The problem of space is that it is an abstraction only. The three spatial coordinates apply to the extension of the bodies. The time dimension applies to the changes in the bodies. These dimensions do not exist in the absence of the bodies. The theory of relativity deals with the subjective abstraction of space and time.

“The sum total of events which are simultaneous with a selected event exist, it is true, in relation to a particular inertial system, but no longer independently of the choice of the inertial system. The four-dimensional continuum is now no longer resolvable objectively into sections, all of which contain simultaneous events; “now” loses for the spatiaIly extended world its objective meaning. It is because of this that space and time must be regarded as a four-dimensional continuum that is objectively unresolvable, if it is desired to express the purport of objective relations without unnecessary conventional arbitrariness.

Objectivity comes from what can be sensed physically. The objectivity of space and time comes from looking directly at material objects. It changes as we look at field instead of matter. The objectivity of inertia is tied closely to the objectivity of space and time. It also changes from matter to field.

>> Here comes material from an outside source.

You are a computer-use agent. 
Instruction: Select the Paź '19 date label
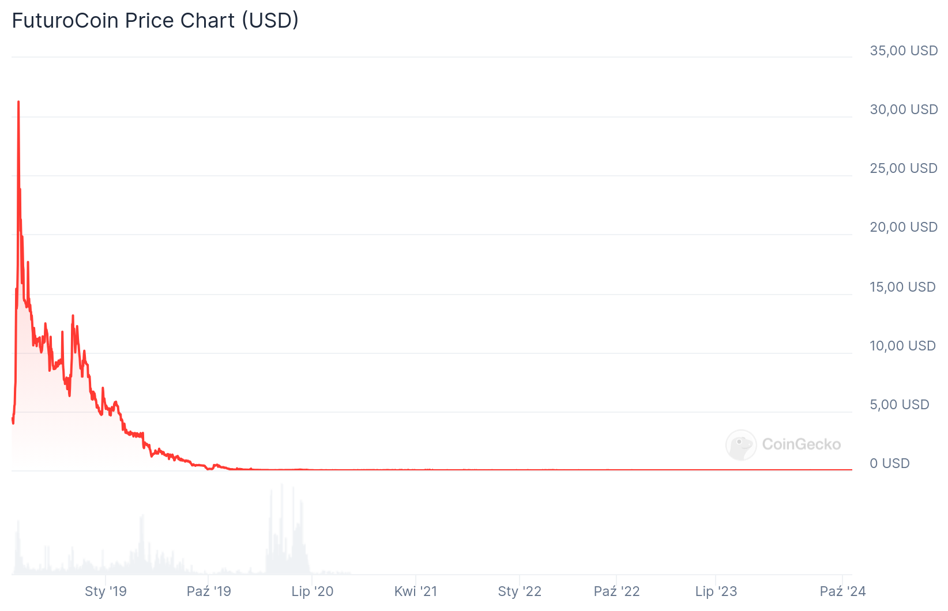pyautogui.click(x=209, y=591)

Since the special theory of relativity revealed the physical equivalence of all inertial systems, it proved the untenability of the hypothesis of an aether at rest. It was therefore necessary to renounce the idea that the electromagnetic field is to be regarded as a state of a material carrier. The field thus becomes an irreducible element of physical description, irreducible in the same sense as the concept of matter in the theory of Newton.

The background SPACE of zero inertia is “at rest” in all inertial systems. This is misinterpreted as aether being at rest. Inertia manifests as the fundamental characteristic that underlies both electromagnetic and inertial fields. Inertia consolidates itself as the electromagnetic field condenses into the inertial field of mass. Space and time are aspects of this inertia. They manifest as space-time dimensions for the inertial field, but as frequency for the electromagnetic field.

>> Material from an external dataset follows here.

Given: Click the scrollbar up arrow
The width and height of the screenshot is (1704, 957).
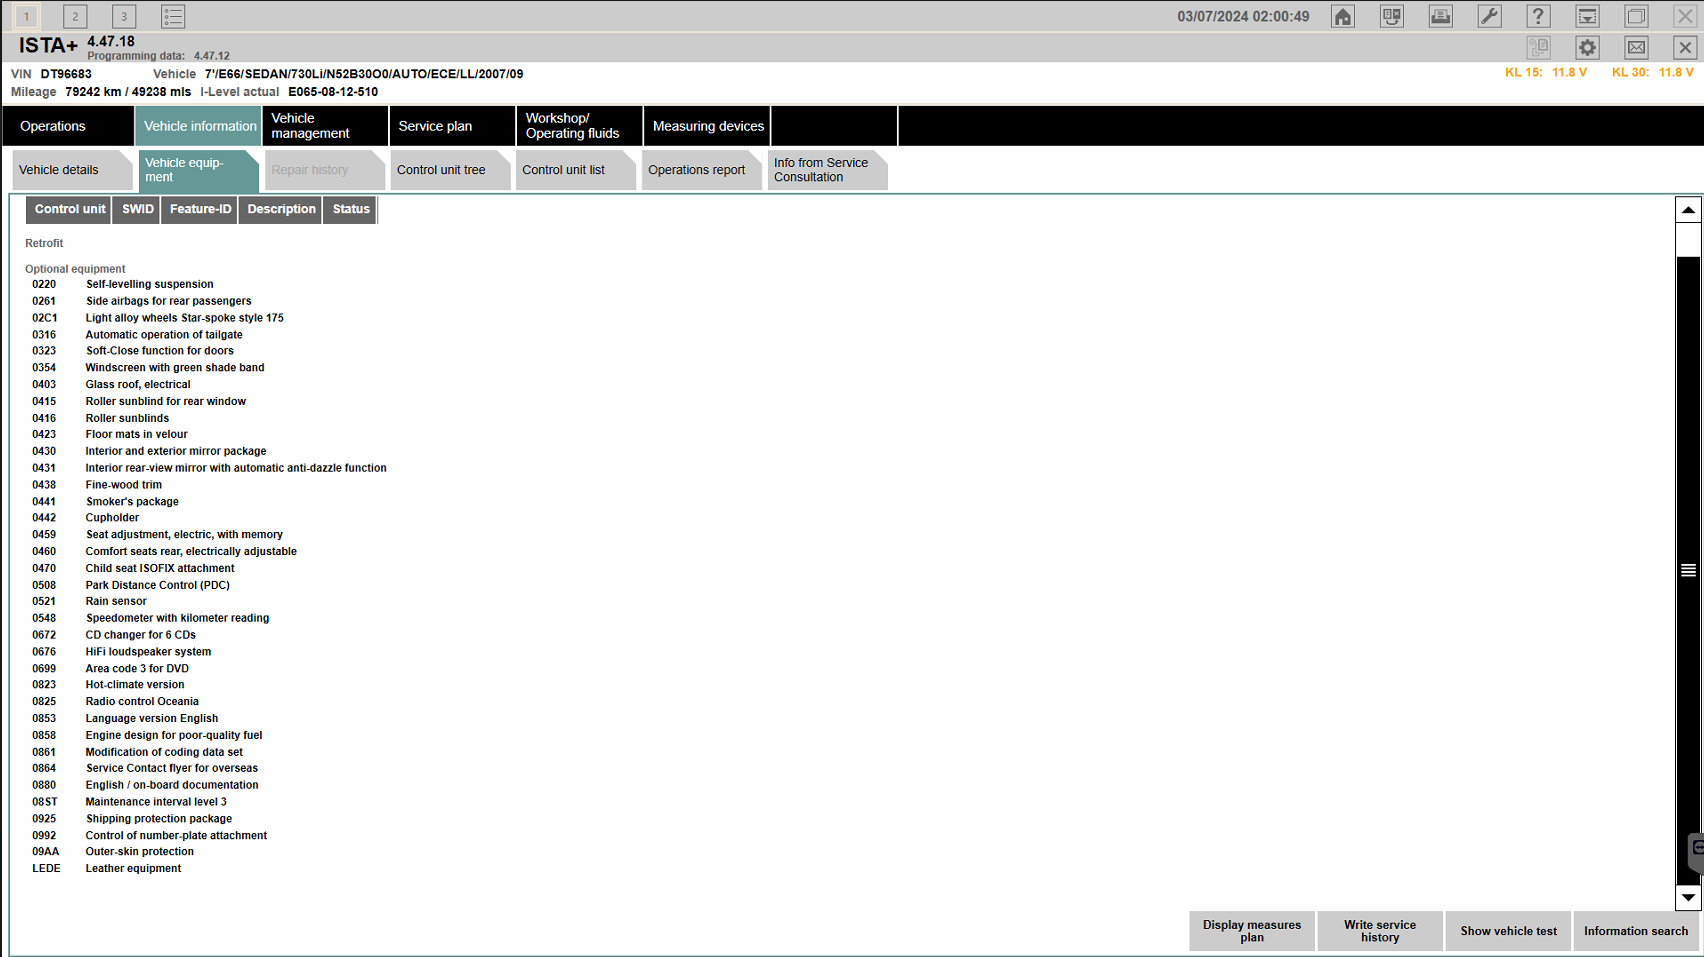Looking at the screenshot, I should coord(1688,210).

Up to now we have directed our attention to finding in what respect the concepts of space and time were modified by the special theory of relativity. Let us now focus our attention on those elements which this theory has taken over from classical mechanics. Here also, natural laws claim validity only when an inertial system is taken as the basis of space-time description. The principle of inertia and the principle of the constancy of the velocity of light are valid only with respect to an inertial system. The field-laws also can claim to have a meaning and validity only in regard to inertial systems.

The inertial field of matter is considered to have inertia because its “velocity” maintains itself. This inertia is overcome by force, which then manifests “acceleration”. Similarly, the electromagnetic field has inertia because it’s “frequency” maintains itself. This inertia is overcome by force that changes this frequency.

Inertia changes with changes in frequency for the field, and changes in velocity for the matter; but these changes are very small.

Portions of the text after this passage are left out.